:: Data for this exercise ::

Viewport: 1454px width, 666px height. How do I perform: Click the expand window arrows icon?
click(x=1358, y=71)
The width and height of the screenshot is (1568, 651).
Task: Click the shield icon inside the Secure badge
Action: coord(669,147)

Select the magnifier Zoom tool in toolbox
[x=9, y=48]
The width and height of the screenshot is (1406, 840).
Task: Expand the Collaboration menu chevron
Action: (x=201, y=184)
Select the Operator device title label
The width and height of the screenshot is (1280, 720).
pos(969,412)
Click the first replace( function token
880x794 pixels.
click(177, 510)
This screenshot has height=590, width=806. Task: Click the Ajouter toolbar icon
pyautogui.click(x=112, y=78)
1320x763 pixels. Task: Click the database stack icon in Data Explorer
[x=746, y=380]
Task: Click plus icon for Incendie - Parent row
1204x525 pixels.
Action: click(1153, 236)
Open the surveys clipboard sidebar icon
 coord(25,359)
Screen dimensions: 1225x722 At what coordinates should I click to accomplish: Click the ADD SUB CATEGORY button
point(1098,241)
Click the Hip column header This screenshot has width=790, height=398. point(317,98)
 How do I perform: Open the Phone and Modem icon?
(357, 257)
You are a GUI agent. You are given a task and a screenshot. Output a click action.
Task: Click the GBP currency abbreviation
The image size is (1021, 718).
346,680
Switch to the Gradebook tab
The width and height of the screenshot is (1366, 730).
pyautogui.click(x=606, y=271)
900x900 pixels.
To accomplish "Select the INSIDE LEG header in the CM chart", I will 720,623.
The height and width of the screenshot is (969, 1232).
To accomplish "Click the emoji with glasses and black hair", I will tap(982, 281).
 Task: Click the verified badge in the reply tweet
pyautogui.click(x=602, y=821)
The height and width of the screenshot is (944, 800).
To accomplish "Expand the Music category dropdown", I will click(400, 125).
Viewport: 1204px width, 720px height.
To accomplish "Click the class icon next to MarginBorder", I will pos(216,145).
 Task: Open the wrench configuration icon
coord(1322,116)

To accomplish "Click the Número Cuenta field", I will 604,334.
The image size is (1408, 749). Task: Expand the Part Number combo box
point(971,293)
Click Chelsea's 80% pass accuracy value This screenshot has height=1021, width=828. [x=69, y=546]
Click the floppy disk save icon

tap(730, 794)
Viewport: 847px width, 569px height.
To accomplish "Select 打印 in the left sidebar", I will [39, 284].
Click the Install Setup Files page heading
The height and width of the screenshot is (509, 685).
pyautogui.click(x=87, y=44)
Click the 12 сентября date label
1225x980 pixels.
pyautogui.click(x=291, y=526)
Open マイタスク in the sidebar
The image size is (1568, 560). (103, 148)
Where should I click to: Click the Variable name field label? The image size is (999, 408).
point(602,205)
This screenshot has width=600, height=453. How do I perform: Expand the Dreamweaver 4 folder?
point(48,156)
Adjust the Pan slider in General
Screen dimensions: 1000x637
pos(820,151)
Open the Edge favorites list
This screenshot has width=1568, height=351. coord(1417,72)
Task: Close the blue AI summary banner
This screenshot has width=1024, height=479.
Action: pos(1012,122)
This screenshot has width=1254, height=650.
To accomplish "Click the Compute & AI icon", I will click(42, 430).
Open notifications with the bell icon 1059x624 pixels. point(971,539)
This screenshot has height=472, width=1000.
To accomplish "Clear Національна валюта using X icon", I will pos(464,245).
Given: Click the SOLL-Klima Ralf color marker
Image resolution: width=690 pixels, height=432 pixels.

:::

> _Aim of the exercise_
Give back the material above in full, exactly as it reads.

> _Expected answer_
Viewport: 1454px width, 666px height. How do I perform: Click the expand window arrows icon?
click(x=1358, y=71)
The width and height of the screenshot is (1568, 651).
Task: Click the shield icon inside the Secure badge
Action: coord(669,147)

Select the magnifier Zoom tool in toolbox
[x=9, y=48]
The width and height of the screenshot is (1406, 840).
Task: Expand the Collaboration menu chevron
Action: (x=201, y=184)
Select the Operator device title label
The width and height of the screenshot is (1280, 720).
pos(969,412)
Click the first replace( function token
880x794 pixels.
click(177, 510)
This screenshot has height=590, width=806. Task: Click the Ajouter toolbar icon
pyautogui.click(x=112, y=78)
1320x763 pixels. Task: Click the database stack icon in Data Explorer
[x=746, y=380]
Task: Click plus icon for Incendie - Parent row
1204x525 pixels.
Action: click(1153, 236)
Open the surveys clipboard sidebar icon
 coord(25,359)
Screen dimensions: 1225x722 At what coordinates should I click to accomplish: Click the ADD SUB CATEGORY button
point(1098,241)
Click the Hip column header This screenshot has width=790, height=398. point(317,98)
 How do I perform: Open the Phone and Modem icon?
(357, 257)
You are a GUI agent. You are given a task and a screenshot. Output a click action.
Task: Click the GBP currency abbreviation
The image size is (1021, 718).
346,680
Switch to the Gradebook tab
The width and height of the screenshot is (1366, 730).
pyautogui.click(x=606, y=271)
900x900 pixels.
To accomplish "Select the INSIDE LEG header in the CM chart", I will 720,623.
The height and width of the screenshot is (969, 1232).
To accomplish "Click the emoji with glasses and black hair", I will tap(982, 281).
 Task: Click the verified badge in the reply tweet
pyautogui.click(x=602, y=821)
The height and width of the screenshot is (944, 800).
To accomplish "Expand the Music category dropdown", I will click(400, 125).
Viewport: 1204px width, 720px height.
To accomplish "Click the class icon next to MarginBorder", I will pos(216,145).
 Task: Open the wrench configuration icon
coord(1322,116)

To accomplish "Click the Número Cuenta field", I will 604,334.
The image size is (1408, 749). Task: Expand the Part Number combo box
point(971,293)
Click Chelsea's 80% pass accuracy value This screenshot has height=1021, width=828. [x=69, y=546]
Click the floppy disk save icon

tap(730, 794)
Viewport: 847px width, 569px height.
To accomplish "Select 打印 in the left sidebar", I will [39, 284].
Click the Install Setup Files page heading
The height and width of the screenshot is (509, 685).
pyautogui.click(x=87, y=44)
Click the 12 сентября date label
1225x980 pixels.
pyautogui.click(x=291, y=526)
Open マイタスク in the sidebar
The image size is (1568, 560). (103, 148)
Where should I click to: Click the Variable name field label? The image size is (999, 408).
point(602,205)
This screenshot has width=600, height=453. How do I perform: Expand the Dreamweaver 4 folder?
point(48,156)
Adjust the Pan slider in General
Screen dimensions: 1000x637
pos(820,151)
Open the Edge favorites list
This screenshot has width=1568, height=351. coord(1417,72)
Task: Close the blue AI summary banner
This screenshot has width=1024, height=479.
Action: pos(1012,122)
This screenshot has width=1254, height=650.
To accomplish "Click the Compute & AI icon", I will click(42, 430).
Open notifications with the bell icon 1059x624 pixels. point(971,539)
This screenshot has height=472, width=1000.
To accomplish "Clear Національна валюта using X icon", I will pos(464,245).
Given: Click the SOLL-Klima Ralf color marker
Image resolution: width=690 pixels, height=432 pixels.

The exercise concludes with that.